The Universities Accord will plan for the next 30 years: what big issues must it address?
This is shaping up to be an enormously important year for higher education in Australia. The Albanese government is aiming to deliver a historic Universities Accord by December, to create a “visionary plan” for the sector over the next 10 to 30 years.
The accord is underpinned by a review, chaired by former NSW chief scientist Mary O'Kane. On Wednesday, O'Kane launched a discussion paper, calling on stakeholders to come forward with “big ideas” and imploring them to be brave.
What are some of the key issues the accord will need to address?
The discussion paper
O'Kane has noted the “very broad” nature of the accord’s terms of reference. The discussion paper asks no fewer than 49 questions.
This includes questions about how the sector can deliver on national ambitions for skills, jobs and industry-led research. Questions are also asked about systemic problems in vocational education and training and domestic funding shortfalls.
It also raises concerns about the low rates of some groups enrolling in universities, casualisation of the academic workforce, rising costs and how to attract a more diverse range of international students to study in Australia.
Submissions are due back by April 11, with an interim report expected in June.
One of the biggest tasks of the accord is proposing models to replace the controversial Job-ready Graduates Package.
Job-ready Graduates was introduced by the Morrison government in 2021. It changed subsidy rates so some courses perceived to have better job outcomes (such as teaching, nursing and maths) received greater government support. Students in courses such as humanities ended up with increased fees.
The policy has been criticised for being ineffective. There is little evidence it is addressing skills needs.
Meanwhile, graduates in many disciplines such as humanities and business, have better employment outcomes than priority courses like science.
There are also perverse incentives for universities to enrol more students in the courses that are being discouraged.
This is because while there are caps on the government-funded contribution, the amount universities receive through student loans remains uncapped. About 90% of funding for courses like arts degrees comes from student loans, meaning universities are encouraged to enrol as many students as they can.
Addressing the inconsistencies created by Job-ready Graduates is a major question for the accord. Though it is unclear what model might replace it, students and universities will be watching it with great interest.
The importance of a skilled workforce
The discussion paper highlights the role of universities in supplying a skilled workforce to support economic growth.

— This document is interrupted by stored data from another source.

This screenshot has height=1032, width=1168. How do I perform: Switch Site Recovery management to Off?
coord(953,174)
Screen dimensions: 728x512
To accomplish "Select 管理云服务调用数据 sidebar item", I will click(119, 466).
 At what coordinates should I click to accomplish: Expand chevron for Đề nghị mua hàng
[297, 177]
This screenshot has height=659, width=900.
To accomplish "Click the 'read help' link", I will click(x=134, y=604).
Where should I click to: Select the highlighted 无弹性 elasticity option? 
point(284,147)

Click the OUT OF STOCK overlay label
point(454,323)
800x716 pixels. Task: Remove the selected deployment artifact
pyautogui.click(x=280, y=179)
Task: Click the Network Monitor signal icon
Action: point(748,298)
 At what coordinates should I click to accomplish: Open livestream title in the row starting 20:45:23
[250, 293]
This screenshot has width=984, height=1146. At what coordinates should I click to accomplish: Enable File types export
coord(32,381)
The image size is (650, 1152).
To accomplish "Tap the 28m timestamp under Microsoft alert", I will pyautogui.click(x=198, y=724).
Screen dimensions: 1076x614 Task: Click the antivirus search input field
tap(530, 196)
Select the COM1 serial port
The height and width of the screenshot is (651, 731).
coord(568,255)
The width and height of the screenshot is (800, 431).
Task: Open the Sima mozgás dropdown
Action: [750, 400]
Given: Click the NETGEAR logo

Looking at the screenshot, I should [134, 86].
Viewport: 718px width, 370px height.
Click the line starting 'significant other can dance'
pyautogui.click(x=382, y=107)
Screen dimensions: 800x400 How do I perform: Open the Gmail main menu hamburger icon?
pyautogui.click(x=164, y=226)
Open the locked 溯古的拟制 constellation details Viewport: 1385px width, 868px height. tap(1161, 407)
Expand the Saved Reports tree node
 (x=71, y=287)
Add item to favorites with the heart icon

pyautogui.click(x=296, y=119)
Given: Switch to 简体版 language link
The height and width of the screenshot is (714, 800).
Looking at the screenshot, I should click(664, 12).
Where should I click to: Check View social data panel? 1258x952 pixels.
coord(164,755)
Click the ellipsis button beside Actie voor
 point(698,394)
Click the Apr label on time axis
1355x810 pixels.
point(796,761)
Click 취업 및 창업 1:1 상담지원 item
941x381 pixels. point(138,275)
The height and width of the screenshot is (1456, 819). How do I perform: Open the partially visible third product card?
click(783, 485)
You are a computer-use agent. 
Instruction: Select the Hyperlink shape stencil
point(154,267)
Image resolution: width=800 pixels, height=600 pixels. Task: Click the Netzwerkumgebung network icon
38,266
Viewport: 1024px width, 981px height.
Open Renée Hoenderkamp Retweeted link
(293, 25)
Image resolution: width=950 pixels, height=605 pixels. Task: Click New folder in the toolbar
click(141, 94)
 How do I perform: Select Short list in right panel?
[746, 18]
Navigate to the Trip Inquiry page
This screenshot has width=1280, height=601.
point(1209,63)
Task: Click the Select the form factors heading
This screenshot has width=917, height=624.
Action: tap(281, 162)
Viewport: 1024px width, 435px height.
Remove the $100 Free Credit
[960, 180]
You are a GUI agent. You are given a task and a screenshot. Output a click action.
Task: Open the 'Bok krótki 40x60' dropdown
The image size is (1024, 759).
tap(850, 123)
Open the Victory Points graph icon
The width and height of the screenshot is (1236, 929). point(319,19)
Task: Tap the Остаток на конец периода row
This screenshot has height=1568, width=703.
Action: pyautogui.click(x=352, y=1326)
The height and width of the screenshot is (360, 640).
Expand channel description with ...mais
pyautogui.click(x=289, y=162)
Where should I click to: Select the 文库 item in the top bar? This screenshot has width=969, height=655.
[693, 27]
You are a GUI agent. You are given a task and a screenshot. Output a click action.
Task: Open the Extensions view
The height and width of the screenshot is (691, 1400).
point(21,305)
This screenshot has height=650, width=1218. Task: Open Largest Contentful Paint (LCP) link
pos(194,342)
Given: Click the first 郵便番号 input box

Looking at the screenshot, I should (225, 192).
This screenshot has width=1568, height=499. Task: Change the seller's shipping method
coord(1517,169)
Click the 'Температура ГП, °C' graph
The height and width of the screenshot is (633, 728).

The last major review into the higher education sector in 2008, set a target of 40% of young people with a university-level qualification by 2020. This target has been met.
But the growth in people going to university has come at the expense of TAFEs. In 1986, there were roughly the same number of young people aged 15 to 24 enrolled at vocational education institutions as there were at universities. By 2021, the split was 76% university and 24% vocational education and training.
The mixture of courses is important because about 40% of future jobs growth are in occupations aligned to courses in the vocational education sector. For example, some of the strongest job growth will be in aged care and child care.
The accord has been asked to find ways to have better connections with the vocational sector. This is a particularly difficult task as the vocational education sector is underfunded and in need of reform.
Mitchell Institute research show universities receive almost twice the amount of revenue per domestic students as a vocational institution, such as a TAFE.
While meeting skills needs is a key priority of the accord, creating a cohesive tertiary education system is a major reform agenda that has so far proven elusive.
International education (the elephant in the room)
Revenue from international students has been fundamental to the strength of the university sector over the past two decades.
Before the pandemic, Australian Bureau of Statistics data showed international student revenue grew to 11 times the 2001 level. Enrolments have grown by about four times over the same period.
It is difficult to overstate how important this revenue stream has become. Universities receive two to three times the funding amount for an international student than for a domestic student. This extra funding helps subsidise other activities, particularly research.
But this revenue is concentrated in certain (more prestigious) universities. Many of the smaller and regional universities – with higher levels of disadvantaged students – miss out on this important revenue stream.
With limited opportunities for more government funds, future policies around international education – and how this resource is shared – will be critical for the university sector.
A huge task
So, the accord has a huge task. It must tackle complex and diverse issues, from domestic student funding to the need for clearer links to vocational education, while making the best use of funds from international student fees.